Ce thème, “Dieu comble notre faim”, peut nous parler très concrètement. Parce que nos “faims”, en réalité, ne sont pas toutes les mêmes. Il y a la faim de pain, bien sûr, et elle existe encore. Il y a la faim d’argent quand on doit faire des choix douloureux. Il y a la faim de reconnaissance quand on donne beaucoup et qu’on ne voit rien revenir. Il y a la faim de paix, quand le stress, l’angoisse, les tensions familiales prennent toute la place. Et il y a aussi une faim qu’on n’ose pas toujours dire : la faim de sens, celle qui apparaît quand tout tourne mais que le cœur n’est pas rassasié.

Dans l’Évangile de la multiplication des pains, Jésus ne commence pas par nier la réalité. Il prend au sérieux le manque. Les gens sont là, ils ont faim, et les disciples constatent qu’ils n’ont pas de quoi tout régler. Mais Jésus transforme la situation en invitant à partager. Ce n’est pas magique au sens “sans effort”. C’est magique au sens “ça change tout quand on met la compassion au centre”.

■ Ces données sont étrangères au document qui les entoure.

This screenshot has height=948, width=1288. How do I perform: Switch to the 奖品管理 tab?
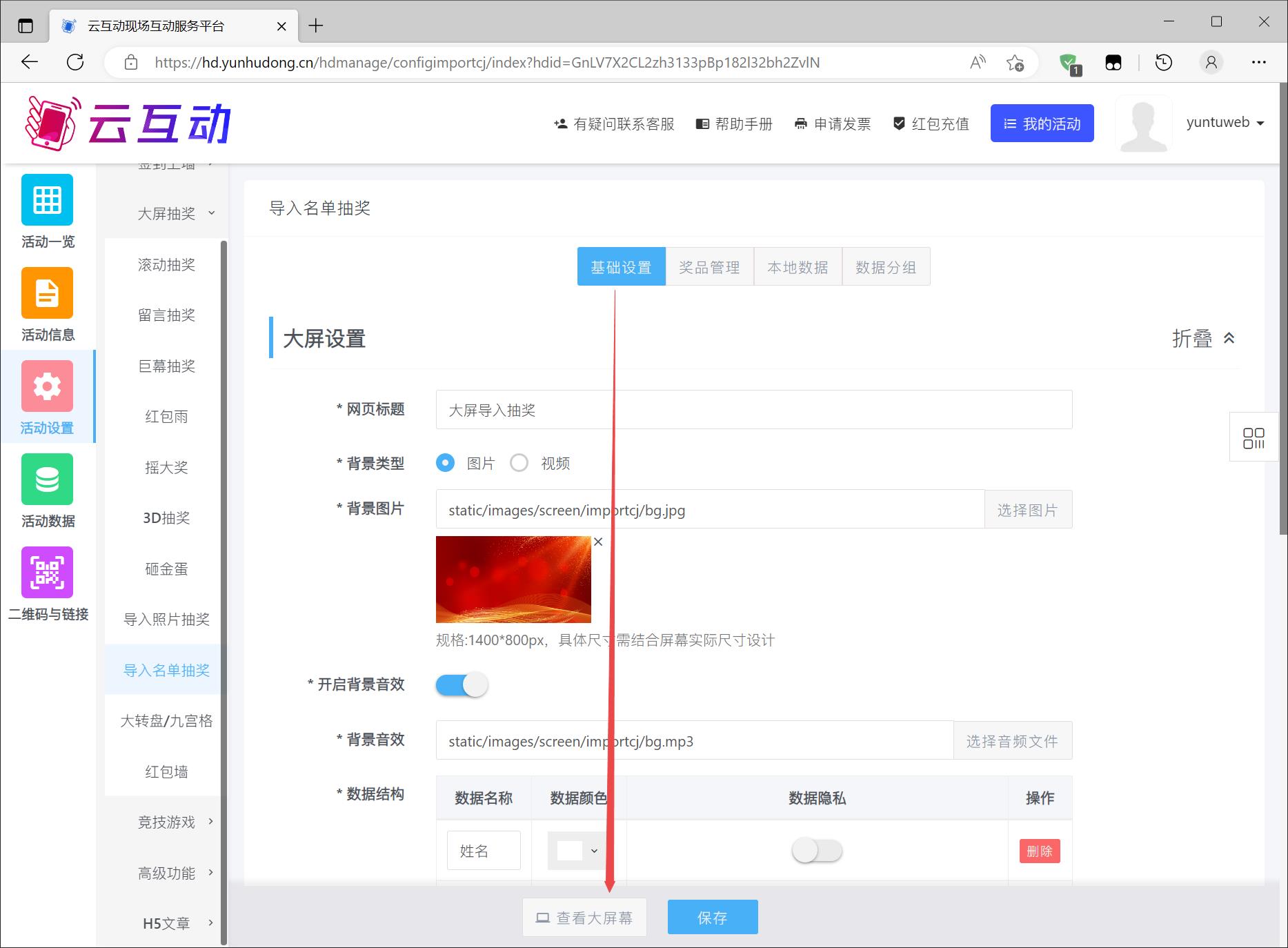point(709,267)
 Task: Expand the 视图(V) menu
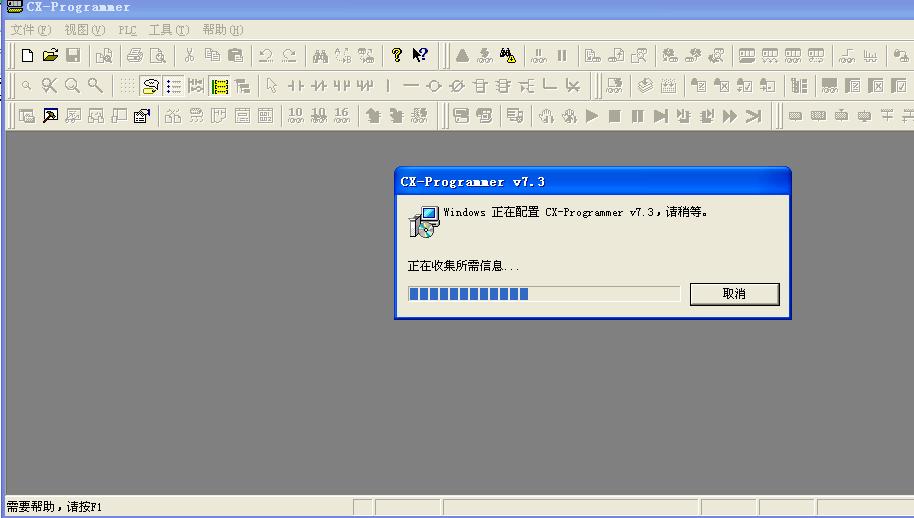click(x=84, y=30)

Alors “Dieu comble notre faim”, ça veut dire que la solution ne vient pas seulement de l’abondance. Elle vient aussi de la manière dont on se met en relation. Quand on partage, on crée de la place. Quand on accueille, on rend la situation vivable. Quand on donne, même un petit morceau, on prouve que personne n’est réduit à un chiffre, à un problème, à une charge.
Et nous, aujourd’hui, on peut vivre cette logique dans le quotidien. Partager un repas, c’est une image. Mais concrètement, on peut partager son attention. Une personne qui se sent “invisible” a parfois le plus besoin d’un vrai regard. Une personne fatiguée a besoin d’une parole simple : “je suis là”. Une personne en difficulté a besoin d’une aide régulière, pas seulement d’un bon conseil.
Au fond, ce dimanche nous invite à une confiance active. Dieu ne fait pas tout à notre place : il nous associe. Il prend ce que nous avons, même si c’est peu, et il le transforme par le don.
Alors oui, Dieu comble notre faim : pas forcément en retirant immédiatement tous les problèmes, mais en faisant grandir quelque chose en nous—la capacité de ne pas laisser la peur décider, et de continuer à aimer et à soutenir.